Even the 2017 final was locked up at 28-all with ten to play, before Queensland Country scored two converted tries in four minutes to win their only NRC title, over the Vikings in Canberra.
It’s astounding how often these playing groups have done it!
So, the Reds have now won three of the last four clashes – last year’s final being the only loss – and they’re unbeaten in Brisbane since 2015.
But this is something of a gradual correction of what still is a fairly lop-sided overall picture.
It took until 1999, the fourth season of Super 12 as it was then, before the Reds beat the Brumbies for the first time, and until 2011 for their second win, that one doubling as the first time Queensland won in Canberra.
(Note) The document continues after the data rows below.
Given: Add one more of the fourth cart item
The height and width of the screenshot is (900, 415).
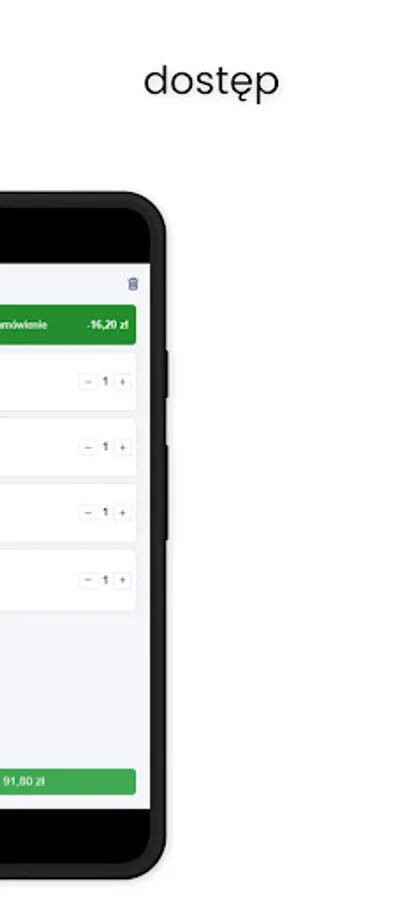Looking at the screenshot, I should [122, 580].
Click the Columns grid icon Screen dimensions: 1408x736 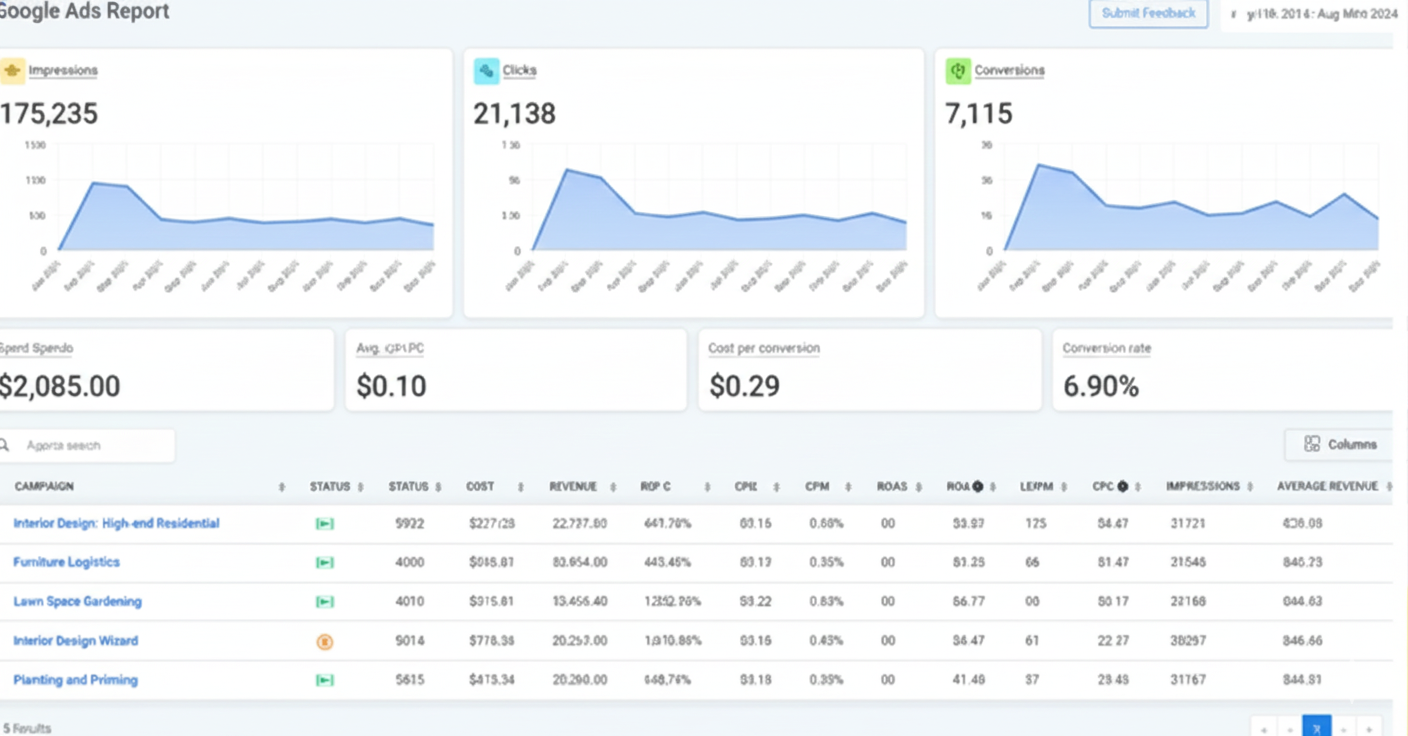1312,444
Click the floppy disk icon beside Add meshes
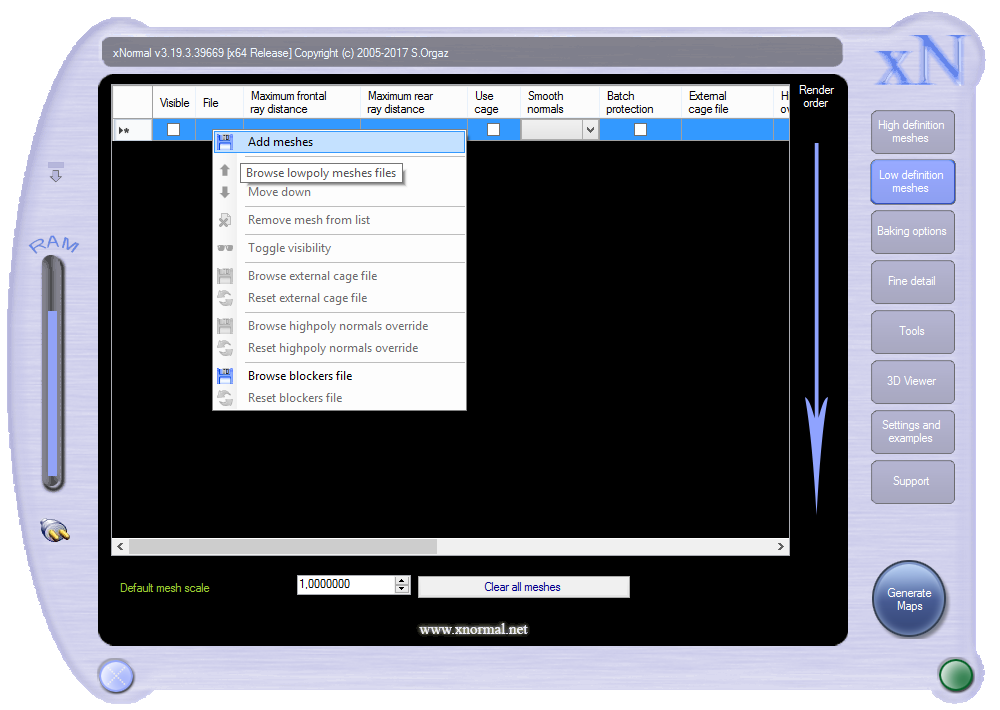 pos(225,142)
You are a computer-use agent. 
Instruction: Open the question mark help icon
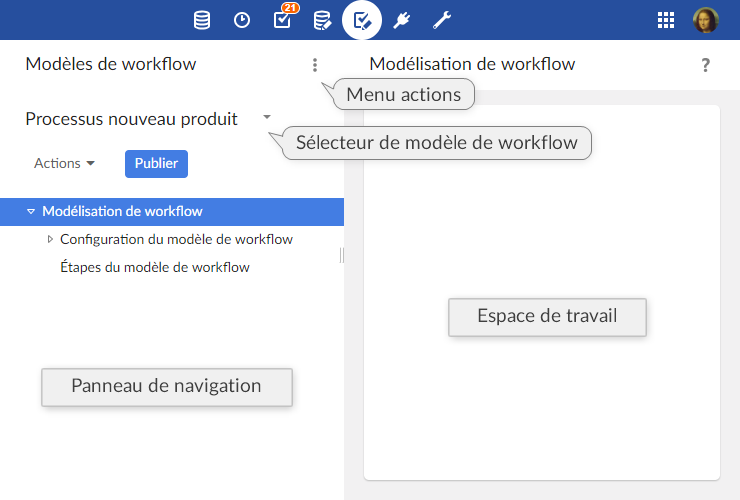tap(706, 65)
Overall, the record still sits 27-11 in the Brumbies favour, and with a 19-19 draw in 2013.
But even back then, it was awfully close: the first six clashes were all decided by fewer than eight points.
It’s been an absolute treat to have the Reds and Brumbies face off six times since the start of last year, and with one more meeting highly likely this year. But it is obviously a silver lining of the COVID-forced implosion of the old Super Rugby that has allowed this to have been the case.
Sports opinion delivered daily
And this will be something to keep in mind if plans for a reunited, relaunched trans-Tasman Super Rugby with a Pacific flair do come to fruition in 2022.
In a twelve-team competition, will all teams meet just once before the finals, or might we see an east and western conference of six teams each, to add five more weeks of ‘local derbies’ to the season schedule before any finals are played?
I guess it will come down to whether SANZAAR, Australia and New Zealand want a 15-week competition, or something longer. For what it’s worth, it will be 18 weeks in total from the start of Super Rugby AU (Super Rugby Aotearoa started a week later) to the proposed Super Rugby Trans-Tasman Final on June 19.
Which means potentially, we should enjoy this golden period of Reds and Brumbies blockbusters, because the days of three and four showdowns a year are certainly numbered.
But goodness, what a run it’s been over the last year and a bit.